Goud Transport transports historic Whitcomb locomotive for SGB museum
Under the watchful eye of the media and invited sponsors an exceptional transport of a historic locomotive took place on 7 November. It concerned a Whitcomb diesel locomotive from 1944, which was built during World War II for the US Army.
The transport from Antwerp to the Stoomtrein Goes-Borsele (in short: SGB) in Goes was carried out by Goud Transport B.V from Waarde, who called in their specialist Hans Hoogesteger for this event. With his 4-axle Scania P450 tractor and 4-axle Nooteboom Euro 86-14IFP with 1-axle Interdolly, Hans delivered the 65-tonne locomotive in Goes without any problems. Due to the integrated railway tracks in the floor and ramps of the low-loader there was no need for a heavy crane to unload the locomotive in Goes. This meant a significant reduction in the overall cost of the transport operation.
Worldwide we only know of 10 Whitcomb locomotives and 6 of these are now in a museum. There is only one of them in Europe and that one is now in the SGB in Goes.
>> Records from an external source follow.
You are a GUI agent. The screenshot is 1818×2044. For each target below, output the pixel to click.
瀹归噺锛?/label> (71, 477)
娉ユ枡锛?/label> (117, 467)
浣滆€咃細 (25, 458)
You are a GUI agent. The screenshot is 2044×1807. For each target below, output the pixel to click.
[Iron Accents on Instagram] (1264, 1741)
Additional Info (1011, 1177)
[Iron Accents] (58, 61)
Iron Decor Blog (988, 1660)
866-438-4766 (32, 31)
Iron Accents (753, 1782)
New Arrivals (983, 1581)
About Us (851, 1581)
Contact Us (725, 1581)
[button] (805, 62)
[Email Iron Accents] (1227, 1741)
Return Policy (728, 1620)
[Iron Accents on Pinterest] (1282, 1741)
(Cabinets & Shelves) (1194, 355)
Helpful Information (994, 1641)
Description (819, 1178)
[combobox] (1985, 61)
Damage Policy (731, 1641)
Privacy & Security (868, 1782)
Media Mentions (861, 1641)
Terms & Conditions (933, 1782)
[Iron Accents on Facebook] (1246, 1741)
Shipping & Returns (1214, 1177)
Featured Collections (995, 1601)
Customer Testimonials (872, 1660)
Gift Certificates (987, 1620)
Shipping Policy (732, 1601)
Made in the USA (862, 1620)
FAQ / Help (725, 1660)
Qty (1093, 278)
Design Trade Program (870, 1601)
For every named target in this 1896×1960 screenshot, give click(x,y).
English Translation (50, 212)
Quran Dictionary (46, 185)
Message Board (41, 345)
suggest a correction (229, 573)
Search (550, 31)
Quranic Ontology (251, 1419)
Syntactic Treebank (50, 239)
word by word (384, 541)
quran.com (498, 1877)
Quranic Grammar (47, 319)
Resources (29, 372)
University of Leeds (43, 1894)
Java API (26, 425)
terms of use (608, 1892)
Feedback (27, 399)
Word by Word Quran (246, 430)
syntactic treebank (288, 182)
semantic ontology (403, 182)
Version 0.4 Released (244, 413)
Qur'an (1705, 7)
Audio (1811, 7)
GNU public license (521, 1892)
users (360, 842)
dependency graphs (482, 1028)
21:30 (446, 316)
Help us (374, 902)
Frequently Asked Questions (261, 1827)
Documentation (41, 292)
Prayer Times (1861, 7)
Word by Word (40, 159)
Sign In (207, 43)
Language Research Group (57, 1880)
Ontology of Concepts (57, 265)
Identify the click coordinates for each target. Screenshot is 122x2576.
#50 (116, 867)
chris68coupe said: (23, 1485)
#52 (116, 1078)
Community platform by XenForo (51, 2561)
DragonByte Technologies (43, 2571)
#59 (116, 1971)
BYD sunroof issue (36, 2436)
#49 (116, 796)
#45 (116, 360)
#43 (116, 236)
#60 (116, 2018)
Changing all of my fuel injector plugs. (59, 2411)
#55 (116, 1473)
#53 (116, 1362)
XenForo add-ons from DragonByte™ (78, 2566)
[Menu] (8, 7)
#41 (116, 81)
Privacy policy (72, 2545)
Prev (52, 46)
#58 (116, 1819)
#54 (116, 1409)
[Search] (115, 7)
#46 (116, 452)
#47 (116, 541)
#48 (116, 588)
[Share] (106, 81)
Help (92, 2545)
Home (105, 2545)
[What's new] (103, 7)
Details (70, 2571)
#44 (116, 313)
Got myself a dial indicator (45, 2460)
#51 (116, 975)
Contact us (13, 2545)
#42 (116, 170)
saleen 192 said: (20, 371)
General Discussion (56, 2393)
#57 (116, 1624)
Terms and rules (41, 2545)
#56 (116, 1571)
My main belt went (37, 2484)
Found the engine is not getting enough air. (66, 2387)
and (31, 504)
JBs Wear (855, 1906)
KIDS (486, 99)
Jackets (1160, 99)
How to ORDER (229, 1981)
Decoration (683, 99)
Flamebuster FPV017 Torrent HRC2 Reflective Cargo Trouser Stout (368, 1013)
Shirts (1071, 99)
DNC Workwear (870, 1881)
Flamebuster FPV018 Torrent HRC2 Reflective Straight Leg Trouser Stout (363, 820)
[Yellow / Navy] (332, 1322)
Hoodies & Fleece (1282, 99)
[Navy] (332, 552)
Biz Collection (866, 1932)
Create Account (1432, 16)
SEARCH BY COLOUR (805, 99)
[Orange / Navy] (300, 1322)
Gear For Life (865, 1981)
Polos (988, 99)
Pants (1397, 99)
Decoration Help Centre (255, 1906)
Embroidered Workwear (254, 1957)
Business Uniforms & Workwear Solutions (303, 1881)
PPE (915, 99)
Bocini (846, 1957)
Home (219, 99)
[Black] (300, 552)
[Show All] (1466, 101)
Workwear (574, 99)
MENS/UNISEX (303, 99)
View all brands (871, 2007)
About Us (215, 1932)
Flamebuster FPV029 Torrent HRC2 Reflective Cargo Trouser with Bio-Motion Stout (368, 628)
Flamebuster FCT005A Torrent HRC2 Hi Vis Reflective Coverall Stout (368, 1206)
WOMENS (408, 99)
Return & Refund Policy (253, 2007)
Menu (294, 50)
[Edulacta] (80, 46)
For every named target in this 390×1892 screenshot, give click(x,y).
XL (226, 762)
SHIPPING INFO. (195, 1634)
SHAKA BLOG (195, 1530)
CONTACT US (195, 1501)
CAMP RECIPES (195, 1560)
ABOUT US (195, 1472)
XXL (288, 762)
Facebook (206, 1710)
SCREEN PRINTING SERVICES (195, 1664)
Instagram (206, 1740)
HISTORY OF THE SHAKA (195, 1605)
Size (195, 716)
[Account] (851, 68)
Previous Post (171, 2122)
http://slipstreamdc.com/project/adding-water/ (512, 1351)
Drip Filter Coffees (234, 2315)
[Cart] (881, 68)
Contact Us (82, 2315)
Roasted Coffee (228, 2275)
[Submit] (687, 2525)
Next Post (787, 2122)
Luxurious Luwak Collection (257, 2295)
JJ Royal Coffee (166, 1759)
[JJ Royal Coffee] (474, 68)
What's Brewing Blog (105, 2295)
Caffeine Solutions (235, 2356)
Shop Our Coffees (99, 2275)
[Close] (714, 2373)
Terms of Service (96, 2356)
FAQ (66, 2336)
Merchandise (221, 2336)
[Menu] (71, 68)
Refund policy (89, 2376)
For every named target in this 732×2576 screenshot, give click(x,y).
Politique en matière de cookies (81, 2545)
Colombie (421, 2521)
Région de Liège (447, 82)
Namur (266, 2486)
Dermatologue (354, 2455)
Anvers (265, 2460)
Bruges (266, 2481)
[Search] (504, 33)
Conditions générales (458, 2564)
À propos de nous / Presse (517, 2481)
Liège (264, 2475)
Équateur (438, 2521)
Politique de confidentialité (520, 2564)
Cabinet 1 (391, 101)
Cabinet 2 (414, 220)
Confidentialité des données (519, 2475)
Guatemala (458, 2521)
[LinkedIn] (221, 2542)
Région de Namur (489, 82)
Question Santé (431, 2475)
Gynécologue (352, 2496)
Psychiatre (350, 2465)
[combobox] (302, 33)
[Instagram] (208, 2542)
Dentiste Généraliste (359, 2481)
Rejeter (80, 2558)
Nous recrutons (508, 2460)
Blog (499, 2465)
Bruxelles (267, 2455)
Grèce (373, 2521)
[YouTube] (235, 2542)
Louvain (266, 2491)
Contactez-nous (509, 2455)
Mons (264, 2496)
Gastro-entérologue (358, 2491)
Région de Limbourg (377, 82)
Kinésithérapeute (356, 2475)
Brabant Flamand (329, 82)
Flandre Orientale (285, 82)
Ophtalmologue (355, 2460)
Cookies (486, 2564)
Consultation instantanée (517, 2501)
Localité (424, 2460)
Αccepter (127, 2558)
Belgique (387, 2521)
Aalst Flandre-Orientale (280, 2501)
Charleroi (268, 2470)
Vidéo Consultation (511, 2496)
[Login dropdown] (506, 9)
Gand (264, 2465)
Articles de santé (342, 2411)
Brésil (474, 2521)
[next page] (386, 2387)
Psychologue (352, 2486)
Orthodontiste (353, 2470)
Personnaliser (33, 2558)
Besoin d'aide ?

In total 168 of these locomotives were built and they were put ashore in France after the invasion. From there they took supplies to the allied forces and it was one of these locomotives that first crossed the Rhine at Wesel. Without these powerful machines the liberation would probably have come much later. The construction of the Whitcomb is quite simple really, the front and back are identical and it has two engines. All its systems are duplicated because it was designed to be able to keep going in the war zone, even if one of the engines or steering systems failed. Most military equipment that was left behind in Europe after the war was melted down (steel was in short supply after the war) but somehow these locomotives escaped that fate. They were probably considered to be too useful and valuable. About twenty of them were bought by the NS (Dutch Railways) but they were all scrapped during the sixties.
Stoomtrein Goes-Borsele museum
The Stoomtrein Goes-Borsele, SGB in short, has searched all over the world for one of these locomotives and finally found one in the USA. It was sent back there after the war and until 2007 or thereabouts it was being used at the Lehigh Cement Company in Mason City, Iowa. Not bad for a machine that was expected to last about 4 to 5 years when it was built! Although scrap dealers were keen to lay their hands on it, Lehigh Cement Company decided to preserve the locomotive for posterity and to give it to the SGB. In Goes the locomotive will be restored in its original army colours. Over the years the original engines have been replaced by two 6 cylinder Cummins engines. By pure chance the old bogies and engines were also found and (just in time) saved from the scrapheap. They hope to have the locomotive ready for the 75th anniversary of the liberation. The museum railway is able to do all this thanks to funds raised by sponsoring and crowdfunding. Rederij Spliethoff from Amsterdam has sponsored the sea transport from Milwaukee to Antwerp and port company Euroports took care of the unloading.